Nicky regarda les tableaux de mises.
Petits runs.
Gains.
Réengagement.
Catégorie supérieure.
Gains.
Encore.
Elle sourit.
— On va arrêter d'être pauvres.
21:51 — RUN #1
Le pilote de la BMW noire avait beaucoup trop parlé.
Nicky n'avait donc retenu ni son prénom ni le nom de son préparateur.
Il se pencha vers elle sur la grille.
— C'est vrai que Damon Foster est ton frère ?
— Ouais.
— Il t'a appris à te battre ?
— Ouais.
Il sourit.
— Et à conduire ?
Nicky le regarda.
— Non. Ça, j'ai appris pour éviter les hommes qui posent des questions de merde.
Le starter leva les bras.
Moteurs.
La BMW hurla.
La Supra vibra.
Bras abaissé.
GO.
La BMW partit fort.
Nicky resta une fraction derrière.
Deuxième.
Troisième.
Le premier virage arriva.
Le pilote freina tard.
Nicky encore plus.
La Supra plongea.
Arrière léger.
Correction.
Elle passa à l'intérieur.
La BMW revint.
Tentative de fermer.
Nicky ne bougea pas.
Quelques centimètres.
Le type céda.
Sortie.
Gaz.
La Supra bondit.
Deux rues.
Un tunnel.
Une intersection.
Nicky anticipa le feu.
La BMW resta derrière.
Dernière ligne.
Elle passa avec plusieurs longueurs.
Pas de tête-à-queue.
Pas de provocation.
Pas de vengeance.
Pas de détour pour lui apprendre la vie.
Elle franchit.
Puis ralentit.
Simplement.
Le pilote la rejoignit.
Nicky ouvrit sa vitre.
Il la regarda.
Elle sourit.
— Bonne soirée.
Et repartit.
22:19
Marco regardait les billets.
— C'est tout ?
— Première marche.
— Et après ?
Nicky lui tendit l'argent.
— Après, tu cours.
Marco leva les yeux.
— Moi ?
— Non, l'Alfa. Toi tu restes ici et tu pries.
— Sérieux ?
— Marco, je viens de te confier quasiment tout notre fric.

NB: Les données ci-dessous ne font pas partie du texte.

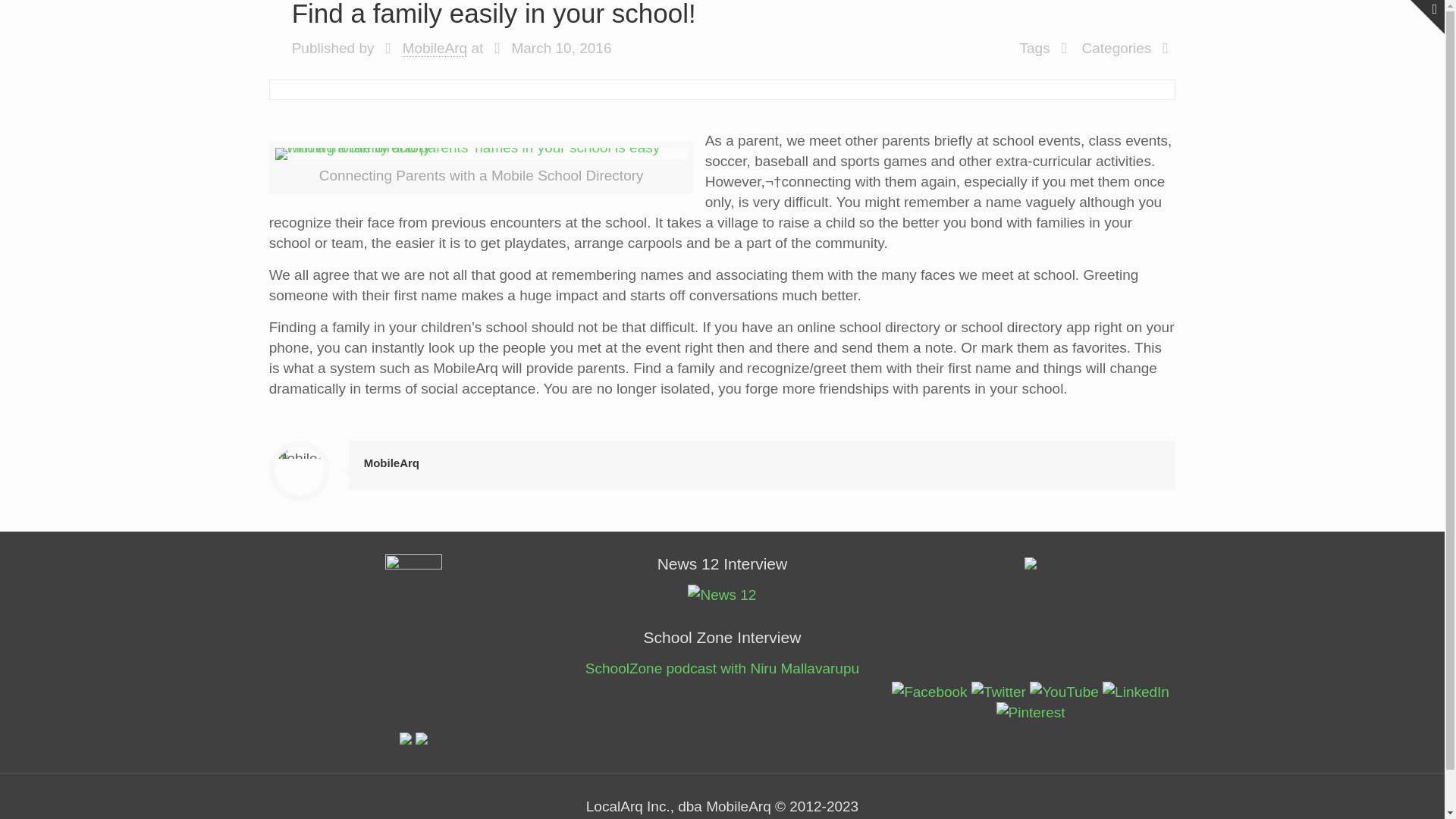
Twitter (998, 691)
Facebook (928, 691)
Pinterest (1030, 711)
YouTube (1064, 691)
LinkedIn (1135, 691)
SchoolZone podcast with Niru Mallavarupu (722, 668)
MobileArq (391, 462)
MobileArq (435, 48)
News 12 (721, 594)
Given the description of an element on the screen output the (x, y) to click on. 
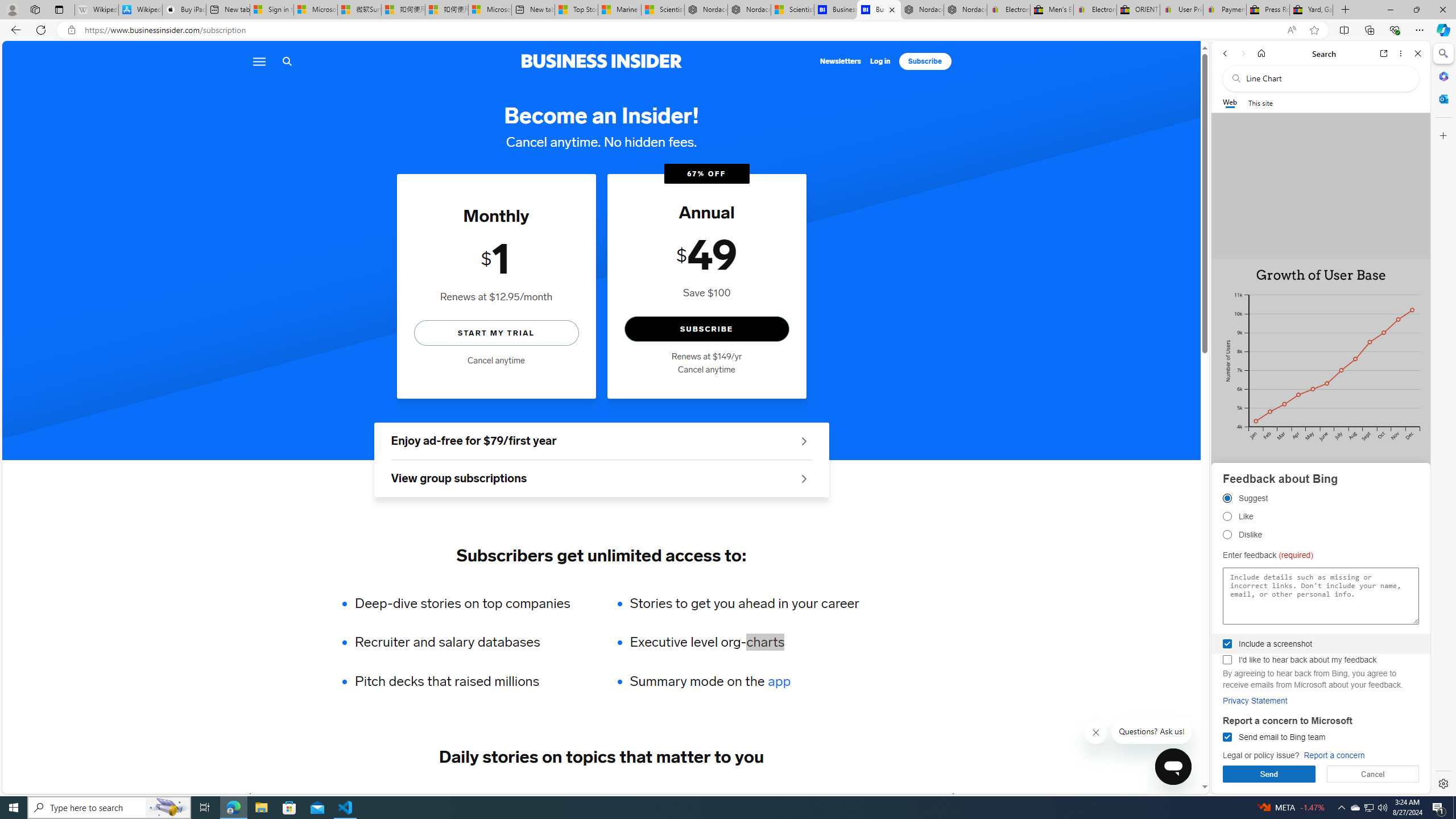
Go to the search page. (286, 61)
Open messaging window (1172, 766)
Cancel (1372, 773)
Class: sc-1k07fow-1 cbnSms (1173, 766)
Newsletters (840, 61)
Privacy Statement (1255, 700)
RETAIL (422, 796)
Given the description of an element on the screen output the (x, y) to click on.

Elle lui tapa sur l'épaule.
— Si c'était une blague, elle serait franchement mal écrite.
22:43 — RUN #2
Trois voitures.
L'Alfa.
Une Mustang.
Une Nissan 350Z.
Le type de la Mustang regarda Marco.
— Le gamin.
Marco ne répondit pas.
— Ta blonde te laisse sortir tout seul maintenant ?
Toujours rien.
Nicky observait depuis la ligne.
Le pilote insista.
— Hé, Maldini.
Marco ajusta son rétroviseur.
Si le mec conduit ta voiture avant le départ, t'as déjà perdu.
Il remonta sa vitre.
Le starter donna le départ.
La Mustang prit immédiatement la tête.
350Z deuxième.
Alfa troisième.
Nicky ne bougea pas.
Marco força une première ouverture.
Mauvaise.
Il recula.
Attente.
La Mustang et la Nissan commencèrent à se battre.
Même trajectoire.
Même porte.
Marco vit l'espace extérieur.
Quand deux cons veulent passer par la même porte...
Il plongea ailleurs.
Alfa à l'extérieur.
Freinage.
La Nissan bloqua.
Mustang trop longue.
Marco ressortit devant les deux.
Nicky sourit.
— Voilà.
Dernière section.
La Mustang revint à la puissance.
Marco protégea.
Pas brutalement.
Propre.
L'Alfa franchit la première.
Marco frappa son volant.
— PUTAIN !
Nicky arriva.
— Ça va ?
— J'ai gagné !
— Je sais. J'étais là.
— T'as vu le passage ?
— Non, j'étais venue pour les hot-dogs.
Marco sourit.
Nicky lui reprit les billets.
— Bien conduit.
Deux mots.
Ça lui suffit.
23:27
Ils avaient désormais suffisamment pour entrer dans le gros run.
Et Kenji l'avait compris.
Il s'approcha de Nicky.
— Tu regardes beaucoup ma voiture.
Nicky regarda la R34.
— Ouais.
— Elle te plaît ?
— Pas particulièrement.
Il sourit.
— Pourtant tu la regardes.
— Je connais quelqu'un qui saura quoi en faire.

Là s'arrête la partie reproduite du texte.